Nevertheless, culture has long associated madness with women, and the connection seems to have been intensified with the birth of psychiatry as an independent discipline around 1800. In 1810, the statues on the front of the Bedlam madhouse, representing bestial men in chains, were torn down and replaced with the iconic figure of a beautiful woman, an Ophelia or a Lucia di Lammermoor. During the same period, the French pioneer Philippe Pinel was literally liberating the insane from their chains in the aftermath of the Revolution. Rather than simply restraining patients, he was one of the first to apply close observation in an attempt to understand the inner workings of their minds.

He and his staff did not always succeed in curing their charges, but they did talk to them and attempt to empathise. The most celebrated patient, Théorigne de Méricourt, the “Amazon” who had led a Jacobin women’s brigade and whose tragic degeneration reads like a metaphor for the Revolution itself, was one of their failures. Yet the vivid description of her by Pinel’s star student Jean-Etienne Esquirol (her obsessional self-dousing with cold water, her preference for drinking from the gutter, and muttering to herself about revolutionary committees) is unmissable writing. If Esquirol seems a novelist manqué, Jean-Martin Charcot, who ran the famous Salpêtrière hospital later in the century, was more like a Svengali whose patients gave public displays of their histrionic symptoms.

One of the great strengths of this book is the way in which it charts the uncanny relationship between fashions in psychiatric theory and sufferers’ symptoms. Mental illness is much less static than physical disease; it is protean in its external expression and culturally infectious, so that once a particular diagnosis catches on, whether it’s hysteria in the 19th century, or multiple-personality disorder in the late 20th, the number of sufferers balloons. Illnesses also reflect society at large: the Victorian neurasthenic unable to rise from her sofa was symbolically enacting the limited life opportunities for women. Today’s epidemic of eating disorders reflects the media’s obsession with body image, though Appignanesi also suggests, worryingly, that feminism may have made an unwitting contribution by overemphasising the female body in its attacks on the beauty industry.

The past 200 years have seen theoretical fashion swing back and forth between the poles of nature and nurture in the attempt understand the causes of mental illness. Biological explanations and drug treatments have recently been in the ascendant, but Appignanesi sees signs that this is on the wane. She also suggests that the connection between brain chemistry and mood may prove to be a relatively empty discovery, no more meaningful, say, than the connection between emotion and facial expression. We laugh at Charcot for photographing patients’ physiognomies, but are today’s scientists any different as they peer at brain scans in the hope of locating the seat of madness?

Mental illness remains mysterious probably because it is so multicausal, with biology, culture and family dynamics all playing a role.

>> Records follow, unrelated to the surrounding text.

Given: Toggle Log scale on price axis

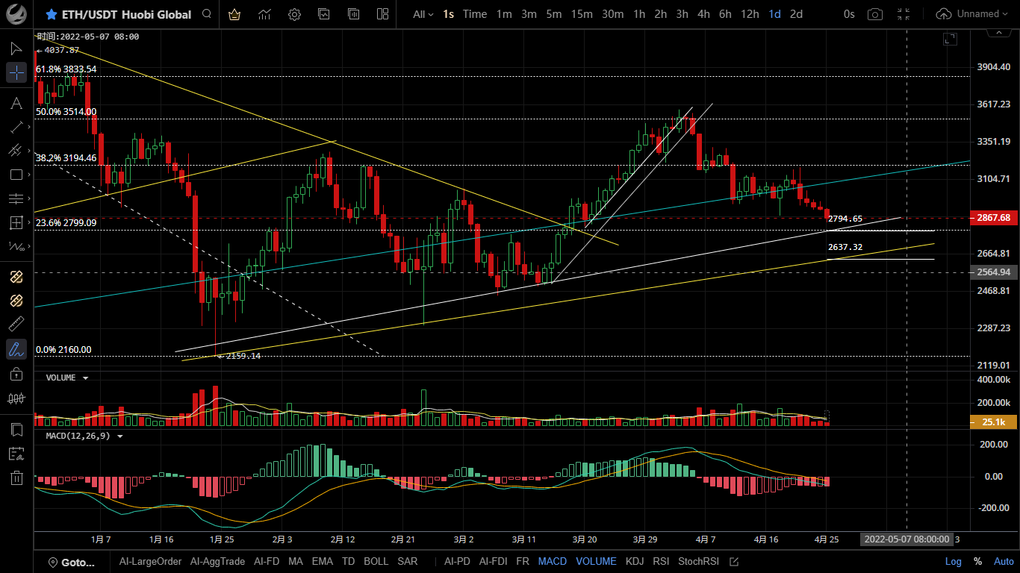Looking at the screenshot, I should [x=954, y=561].
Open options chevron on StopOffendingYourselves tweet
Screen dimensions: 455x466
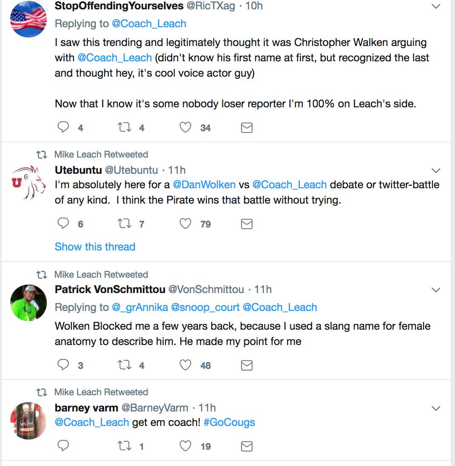pyautogui.click(x=435, y=6)
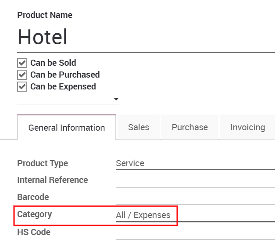Open the Product Type dropdown showing Service
This screenshot has width=275, height=250.
click(x=195, y=164)
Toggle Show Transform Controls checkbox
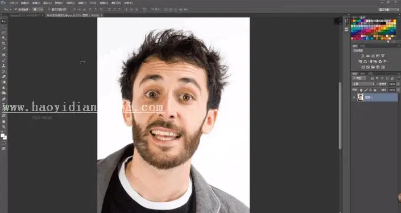Viewport: 401px width, 213px height. point(49,10)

In any case, illuminating the causes does not necessarily lead to eliminating them. The most striking conclusion Appignanesi comes to is that the percentage of cures through care has not changed since the early 1800s. With the psychiatric profession’s current manual of mental disorders running to 900 pages, she wonders whether we are guilty of overdiagnosing, pathologising inescapable aspects of the human condition. She shares Freud’s pessimism: civilisation indeed brings with it discontents, and containment rather than cure is the best we can hope for.